- Born: November 12, 1938 Semarang, Semarang Residency, Dutch East Indies
- Died: September 16, 2024 (aged 85) West Carson, California, U.S.
- Education: Pepperdine University (attended)
- Occupation: Tennis coach

= Robert Lansdorp =

American tennis coach (1938–2024)

Robert Herman Lansdorp (November 12, 1938 – September 16, 2024) was an American tennis coach known for working with top-ranked players including Tracy Austin, Pete Sampras, Lindsay Davenport, and Maria Sharapova. Lansdorp was regarded as an expert on groundstrokes, advocating a consistently powerful and flat hitting technique commonly referred to in the tennis world as the "Lansdorp Forehand".

== Life and career ==
Born in the Dutch East Indies (now Indonesia), Lansdorp eventually settled in California in 1960 with his family. He attended Pepperdine University and played on the tennis team until 1964, but did not graduate from the school. In February 1969, he married Denise Middlebrook and they subsequently divorced in 1971 after an affair was revealed.

He rose to international fame in 1979 when his student Tracy Austin became the youngest US Open Women's Singles champion in history at age 16. He later coached other pros including high-ranked Pete Sampras, Lindsay Davenport, Maria Sharapova, Eugenie Bouchard, and Julia Boserup.

Lansdorp received the USTA Lifetime Achievement Award in 2005 and was honored as a Team USA Coaching Legend along with Nick Bollettieri, Jerry Baskin and Jack Sharpe at the inaugural 2013 Team USA Coaching Legend reception in Indian Wells, California.

Lansdorp died on September 16, 2024 in West Carson, California, at the age of 85.

== Controversies ==
In 2004, Lansdorp said: "I’ve never received anything from one player. Not even a $500 gift. They’re all multi-millionaires but I’ve never received one thing. And I’m telling you, if Maria doesn’t put a Mercedes convertible in my driveway, I’m going to shoot myself."
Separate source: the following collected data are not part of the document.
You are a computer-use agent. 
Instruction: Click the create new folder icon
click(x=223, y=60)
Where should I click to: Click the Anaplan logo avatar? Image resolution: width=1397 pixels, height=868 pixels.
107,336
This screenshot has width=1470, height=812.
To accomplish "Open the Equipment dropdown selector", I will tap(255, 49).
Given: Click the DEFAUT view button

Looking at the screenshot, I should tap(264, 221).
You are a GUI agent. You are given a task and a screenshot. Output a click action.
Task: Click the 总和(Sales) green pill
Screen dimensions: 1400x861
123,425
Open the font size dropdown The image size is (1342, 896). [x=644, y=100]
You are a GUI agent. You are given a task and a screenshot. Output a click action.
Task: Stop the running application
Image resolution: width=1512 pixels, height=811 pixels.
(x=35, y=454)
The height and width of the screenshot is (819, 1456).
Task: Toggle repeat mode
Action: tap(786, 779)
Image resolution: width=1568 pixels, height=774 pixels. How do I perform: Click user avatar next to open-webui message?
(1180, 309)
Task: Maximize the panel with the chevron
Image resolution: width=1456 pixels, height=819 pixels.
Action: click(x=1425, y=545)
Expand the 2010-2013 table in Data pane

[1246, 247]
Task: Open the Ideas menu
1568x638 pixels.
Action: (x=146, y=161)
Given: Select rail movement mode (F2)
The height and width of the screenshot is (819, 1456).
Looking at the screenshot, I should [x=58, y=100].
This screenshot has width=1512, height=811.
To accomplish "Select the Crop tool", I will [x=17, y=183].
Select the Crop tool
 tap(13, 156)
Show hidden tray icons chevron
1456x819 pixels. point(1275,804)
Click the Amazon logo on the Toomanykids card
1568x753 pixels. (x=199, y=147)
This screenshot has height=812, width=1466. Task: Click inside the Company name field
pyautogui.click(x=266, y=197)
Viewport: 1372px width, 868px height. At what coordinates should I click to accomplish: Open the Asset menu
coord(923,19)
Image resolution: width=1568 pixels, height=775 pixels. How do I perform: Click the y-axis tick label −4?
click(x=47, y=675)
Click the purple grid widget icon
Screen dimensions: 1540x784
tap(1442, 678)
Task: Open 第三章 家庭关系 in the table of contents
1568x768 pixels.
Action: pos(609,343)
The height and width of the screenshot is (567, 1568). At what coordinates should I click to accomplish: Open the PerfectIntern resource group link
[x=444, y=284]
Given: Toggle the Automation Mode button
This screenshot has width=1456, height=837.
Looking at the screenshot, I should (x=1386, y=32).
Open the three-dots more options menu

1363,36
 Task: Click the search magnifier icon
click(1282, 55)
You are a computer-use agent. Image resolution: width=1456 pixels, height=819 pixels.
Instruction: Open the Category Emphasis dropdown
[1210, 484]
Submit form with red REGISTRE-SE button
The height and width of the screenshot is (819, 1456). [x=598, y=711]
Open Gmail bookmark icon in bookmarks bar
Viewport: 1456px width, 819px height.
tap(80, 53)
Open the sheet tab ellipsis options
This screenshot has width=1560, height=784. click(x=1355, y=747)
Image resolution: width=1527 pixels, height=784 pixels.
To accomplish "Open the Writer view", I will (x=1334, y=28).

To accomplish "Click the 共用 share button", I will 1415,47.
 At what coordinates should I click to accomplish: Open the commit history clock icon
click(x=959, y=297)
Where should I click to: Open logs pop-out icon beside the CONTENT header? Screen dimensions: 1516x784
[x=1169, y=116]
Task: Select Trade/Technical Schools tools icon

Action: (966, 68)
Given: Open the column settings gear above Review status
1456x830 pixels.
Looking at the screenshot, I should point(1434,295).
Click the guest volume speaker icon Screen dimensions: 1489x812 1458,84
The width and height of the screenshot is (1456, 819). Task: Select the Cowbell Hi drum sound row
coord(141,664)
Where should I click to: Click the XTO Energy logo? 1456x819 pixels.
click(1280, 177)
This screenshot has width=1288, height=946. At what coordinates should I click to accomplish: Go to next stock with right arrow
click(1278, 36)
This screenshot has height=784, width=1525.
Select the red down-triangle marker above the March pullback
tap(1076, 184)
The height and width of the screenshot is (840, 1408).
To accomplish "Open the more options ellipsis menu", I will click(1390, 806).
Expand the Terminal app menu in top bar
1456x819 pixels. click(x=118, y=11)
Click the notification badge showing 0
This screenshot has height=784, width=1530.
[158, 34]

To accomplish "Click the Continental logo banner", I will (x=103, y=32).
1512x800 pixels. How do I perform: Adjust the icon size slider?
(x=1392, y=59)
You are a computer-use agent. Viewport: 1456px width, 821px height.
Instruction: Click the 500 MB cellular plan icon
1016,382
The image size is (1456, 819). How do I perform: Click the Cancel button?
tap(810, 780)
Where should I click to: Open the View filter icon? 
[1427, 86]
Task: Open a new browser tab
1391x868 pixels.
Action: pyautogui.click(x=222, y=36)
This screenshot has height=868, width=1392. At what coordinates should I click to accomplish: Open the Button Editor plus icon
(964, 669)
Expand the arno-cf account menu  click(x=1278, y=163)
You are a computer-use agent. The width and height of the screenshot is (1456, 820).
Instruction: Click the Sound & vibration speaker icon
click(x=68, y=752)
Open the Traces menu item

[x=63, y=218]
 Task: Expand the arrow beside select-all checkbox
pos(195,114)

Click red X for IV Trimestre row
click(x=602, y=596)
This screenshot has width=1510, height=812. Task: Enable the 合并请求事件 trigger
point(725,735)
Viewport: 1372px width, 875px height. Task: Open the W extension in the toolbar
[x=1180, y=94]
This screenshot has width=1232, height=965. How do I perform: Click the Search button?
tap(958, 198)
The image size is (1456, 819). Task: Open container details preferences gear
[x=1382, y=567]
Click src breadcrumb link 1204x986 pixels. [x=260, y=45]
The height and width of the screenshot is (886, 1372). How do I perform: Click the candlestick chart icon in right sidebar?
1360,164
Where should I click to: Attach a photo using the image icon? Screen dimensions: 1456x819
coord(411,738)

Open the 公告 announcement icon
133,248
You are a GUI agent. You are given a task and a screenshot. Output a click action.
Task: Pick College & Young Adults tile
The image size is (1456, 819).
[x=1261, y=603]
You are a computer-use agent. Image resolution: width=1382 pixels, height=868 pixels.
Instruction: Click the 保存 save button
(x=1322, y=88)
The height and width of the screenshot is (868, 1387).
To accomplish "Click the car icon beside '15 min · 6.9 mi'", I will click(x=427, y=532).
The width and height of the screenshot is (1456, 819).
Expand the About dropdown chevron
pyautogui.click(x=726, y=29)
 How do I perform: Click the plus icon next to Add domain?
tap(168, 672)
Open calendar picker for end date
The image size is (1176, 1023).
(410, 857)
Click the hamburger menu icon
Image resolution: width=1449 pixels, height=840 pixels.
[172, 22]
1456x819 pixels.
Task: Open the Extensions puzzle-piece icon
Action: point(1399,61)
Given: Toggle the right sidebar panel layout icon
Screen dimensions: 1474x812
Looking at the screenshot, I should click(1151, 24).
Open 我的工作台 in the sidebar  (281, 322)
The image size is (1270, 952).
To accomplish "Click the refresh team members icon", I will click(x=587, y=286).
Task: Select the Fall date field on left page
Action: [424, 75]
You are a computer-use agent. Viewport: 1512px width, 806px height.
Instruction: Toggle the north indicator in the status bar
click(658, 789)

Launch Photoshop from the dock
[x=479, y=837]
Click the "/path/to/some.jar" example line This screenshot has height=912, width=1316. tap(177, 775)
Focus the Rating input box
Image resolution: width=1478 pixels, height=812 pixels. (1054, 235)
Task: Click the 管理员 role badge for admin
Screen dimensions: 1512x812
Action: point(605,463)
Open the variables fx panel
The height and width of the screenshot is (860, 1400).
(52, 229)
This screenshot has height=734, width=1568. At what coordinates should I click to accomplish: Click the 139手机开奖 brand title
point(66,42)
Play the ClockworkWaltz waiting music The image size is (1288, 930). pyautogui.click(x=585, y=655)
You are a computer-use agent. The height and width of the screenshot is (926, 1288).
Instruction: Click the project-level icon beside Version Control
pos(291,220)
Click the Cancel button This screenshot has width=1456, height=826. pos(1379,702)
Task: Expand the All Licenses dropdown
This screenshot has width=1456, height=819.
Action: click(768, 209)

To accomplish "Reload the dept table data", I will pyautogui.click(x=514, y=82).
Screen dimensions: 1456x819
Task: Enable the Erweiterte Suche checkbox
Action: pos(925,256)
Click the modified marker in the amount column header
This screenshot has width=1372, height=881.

In 2013, he publicly criticized the United States Tennis Association's Player Development program under General Manager Patrick McEnroe, saying the 2012 mandate requiring players under the age of ten to compete on miniature courts with lightweight green-dot balls is "wrong for the very talented kids." Sharapova, Monica Seles, and the Williams sisters, he noted, were very competitive with standard courts and equipment from age 7.